Her on-the-ground work includes interviewing clinicians and speakers at events such as LiveYourLife forums, where she talks with specialists like Dr Miles Meyrick about key takeaways for people attending diabetes education sessions. She also uses National Diabetes Week and similar campaigns to showcase long-term partnerships with government and the charity sector, including meetings with the Assistant Minister for Charities to discuss a 30‑plus year collaboration between Diabetes Australia and the charities portfolio. This consistent focus on community education and partnership distinguishes her from reporters who may only cover headline policy announcements, as she follows the thread from national commitments through to local delivery.

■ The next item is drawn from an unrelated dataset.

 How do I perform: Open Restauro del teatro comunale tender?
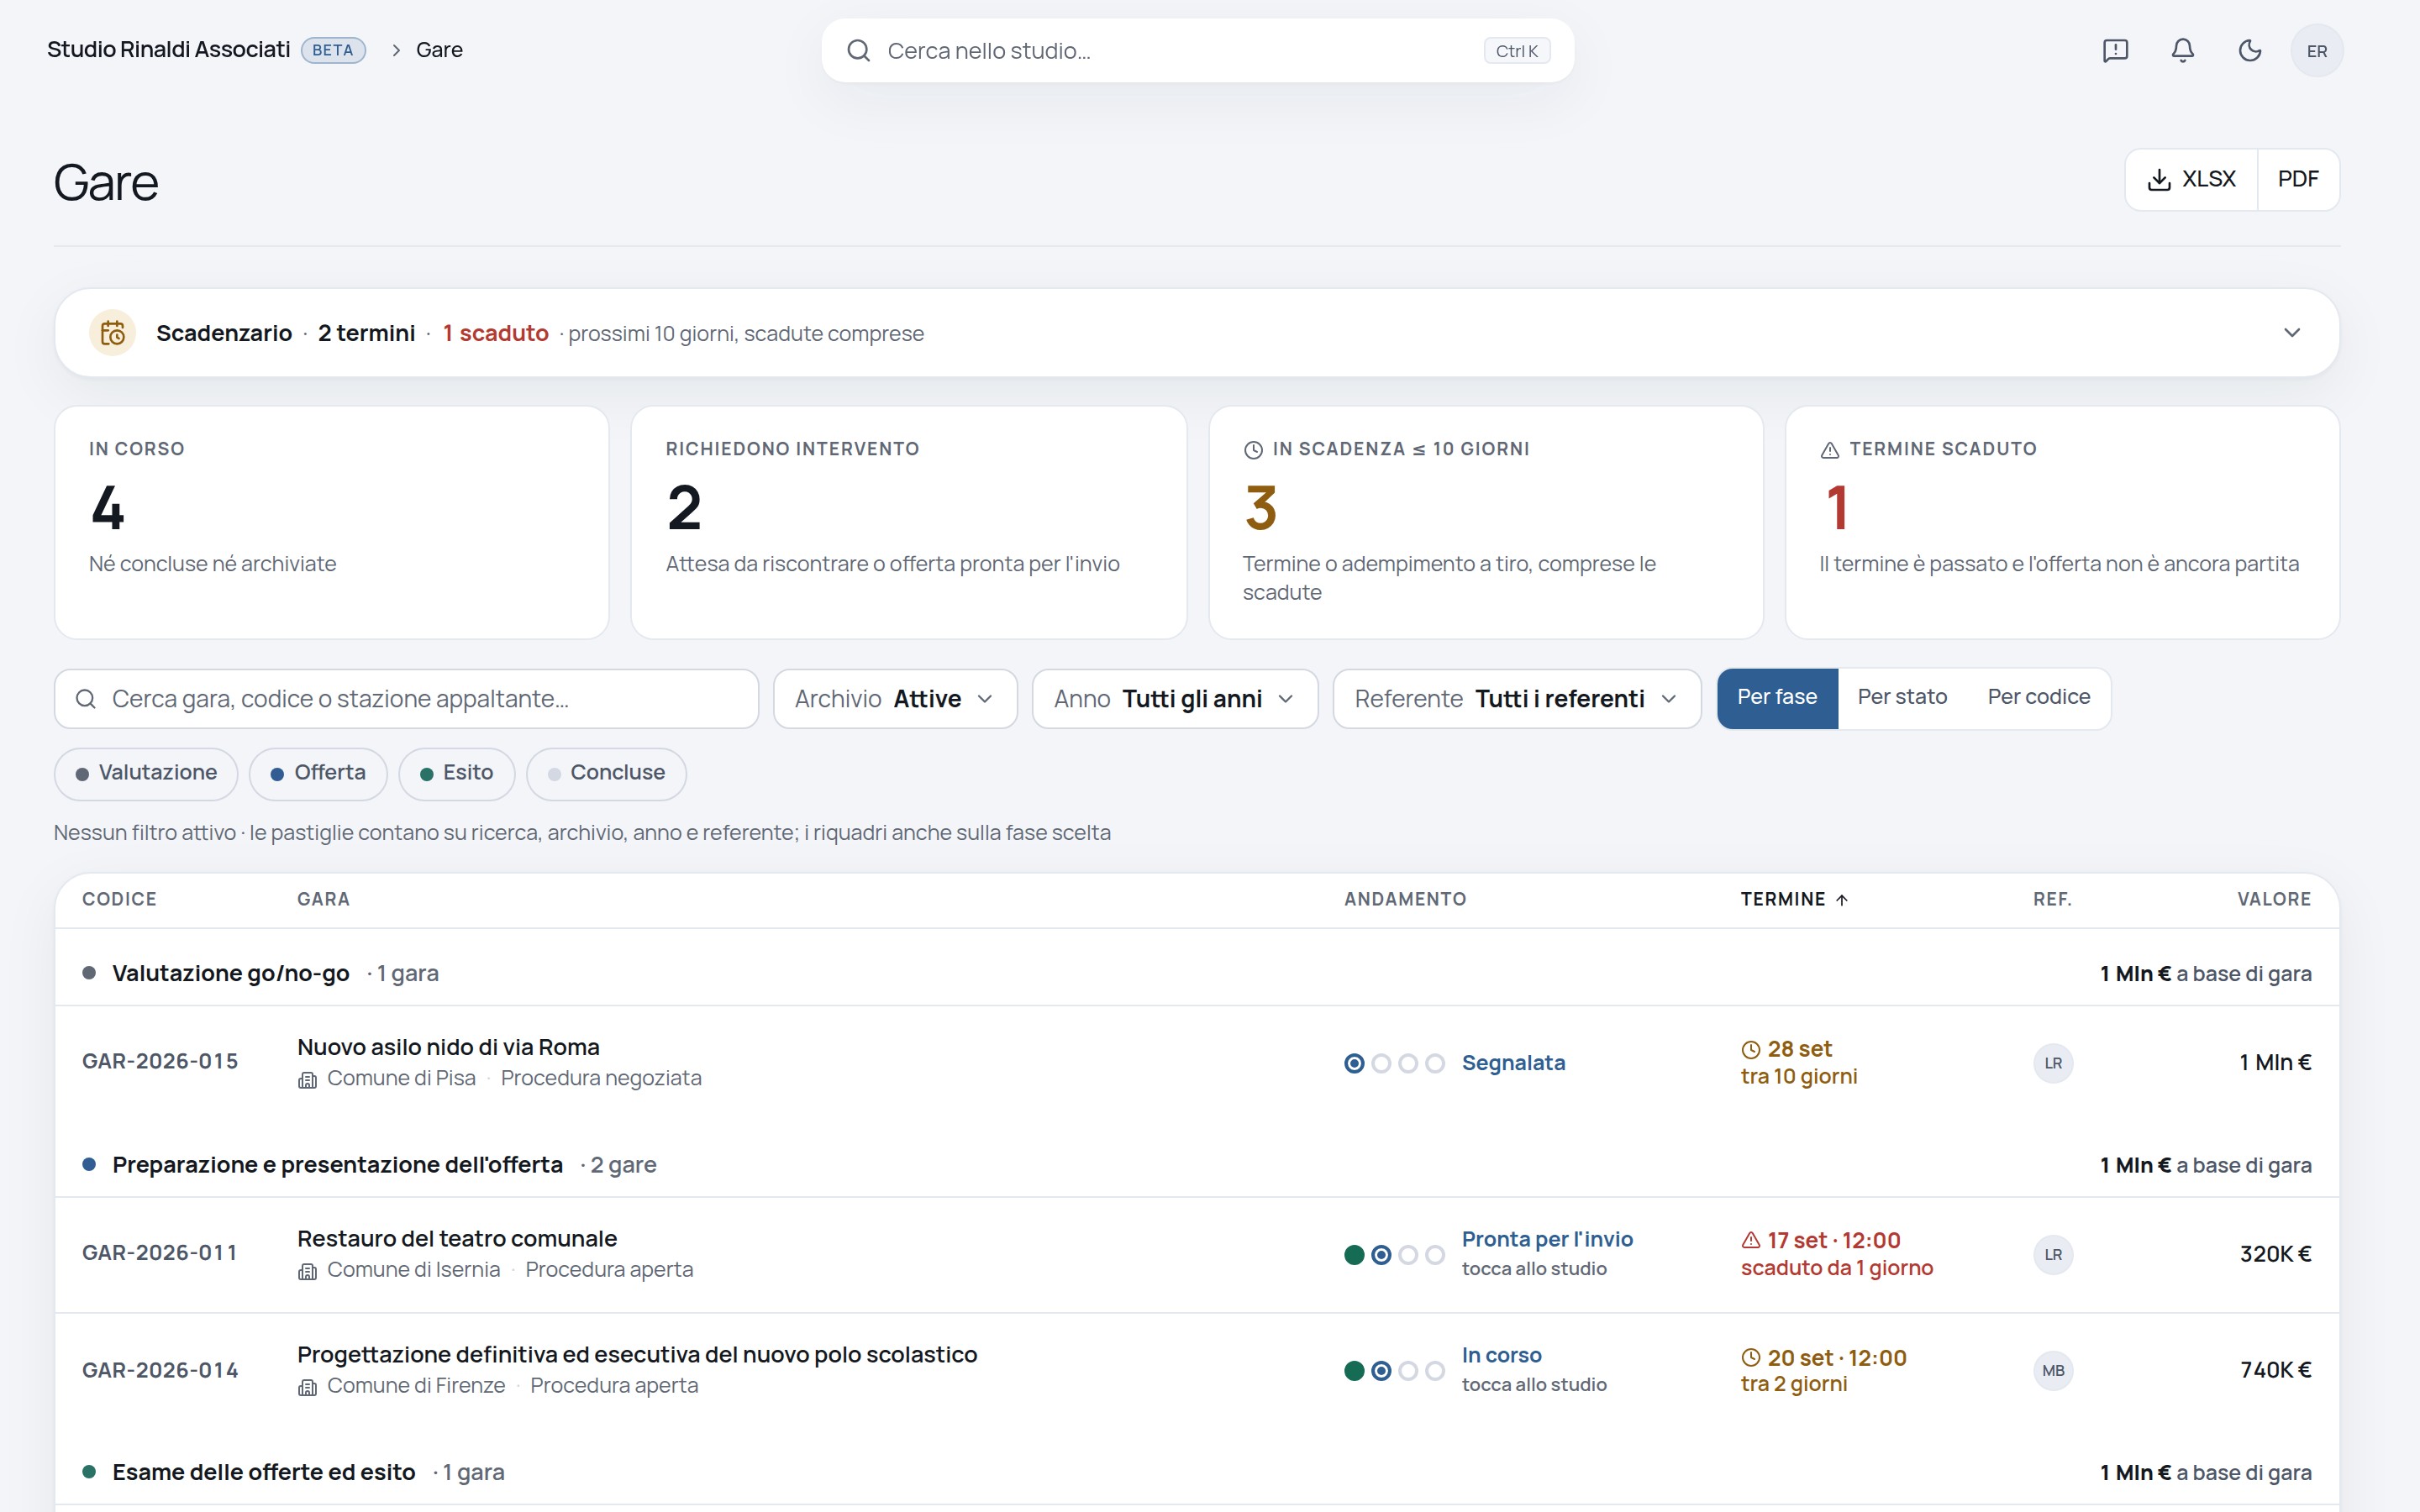(x=457, y=1239)
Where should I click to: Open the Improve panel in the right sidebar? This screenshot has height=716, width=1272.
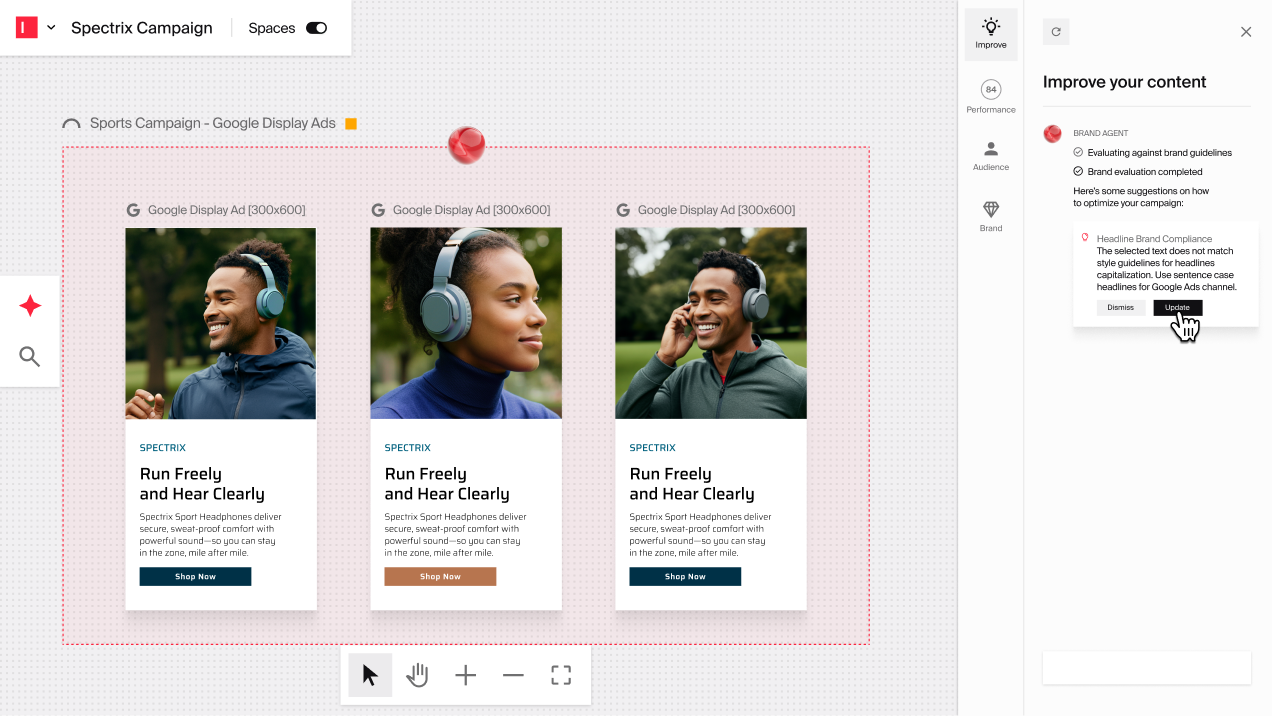(990, 34)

Advocacy framing and data-led storytelling

Monica’s communication style blends advocacy with careful use of data and policy detail. In cost and funding stories she foregrounds figures such as the $9.1 billion annual cost of diabetes and the 32 per cent increase in prevalence over a decade, using them to argue for sustained government investment and more ambitious prevention programmes. In technology access pieces she breaks down subsidy proposals and investment asks into concrete benefits, such as expanded access to insulin pumps and continuous glucose monitoring for people who currently cannot afford or qualify for them.

At the same time, she anchors numbers in lived experience by weaving in patient and educator voices, community champions and the work of partner organisations. Her through-line is clear: diabetes policy and research only matter if they improve everyday life for people living with the condition. That combination of policy fluency, data literacy and attention to community impact is what marks her out from generic health reporters, making her coverage particularly focused on how decisions made in government and boardrooms translate into change for people managing diabetes and related conditions.